Anti-inflammatory and anti-arthritic potential of Coagulansin-A: in vitro and in vivo studies

The current work was designed to evaluate the anti-inflammatory and anti-arthritic potential of Coagulansin-A (Coag-A) using mouse macrophages and arthritic mice. In the LPS-induced RAW 264.7 cells, the effects of Coag-A on the release of nitric oxide (NO), reactive oxygen species (ROS), and pro-inflammatory cytokines were analyzed. In addition, the mediators involved in the nuclear factor-kappa B (NF-κB) and nuclear factor erythroid 2-related factor 2 (Nrf2) pathways were evaluated by the RT-qPCR and western blotting. Coag-A did not show significant cytotoxicity in the RAW 264.7 cells in the tested concentration range (1–100 µM). Coag-A significantly inhibited the production of NO, ROS, and key pro-inflammatory cytokines. The anti-inflammatory effects of Coag-A might be through inhibiting the NF-κB pathway and activating the Nrf2 pathway.
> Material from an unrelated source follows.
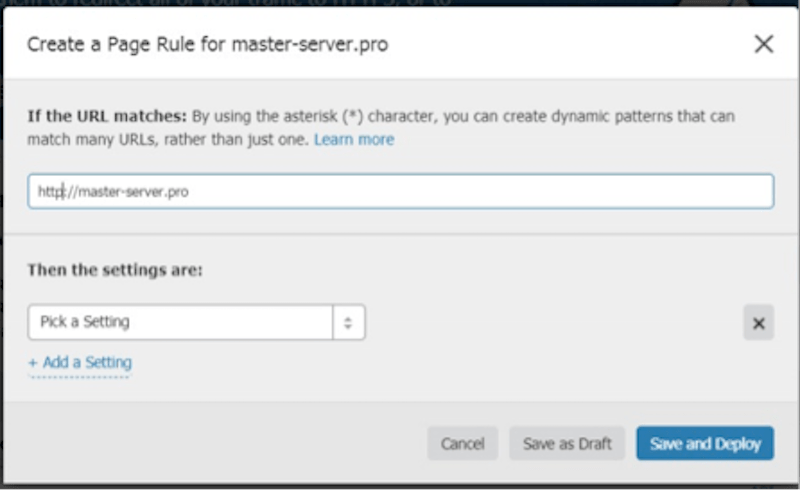Click the up-down arrows on the setting selector
Viewport: 800px width, 491px height.
(349, 323)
In the arthritic mouse models, behavioral studies and radiological and histological analyses were performed. We found that the i.p. injection of Coag-A dose-dependently (1–10 mg/kg) reduced the Carrageenan-induced acute inflammation in the mice. In Complete Freund’s Reagent-induced arthritic mouse model, Coag-A (10 mg/kg) showed significant anti-inflammatory and anti-arthritic effects in terms of the arthritic index, hematological parameters, and synovium inflammation. After the Coag-A treatment, the bone and tissue damage was ameliorated significantly in the arthritic mice. Moreover, immunohistochemistry of mouse paw tissues revealed a significant reduction in the expression of pro-inflammatory cytokines in the NF-κB pathway, confirming Coag-A’s therapeutic potential and mechanism.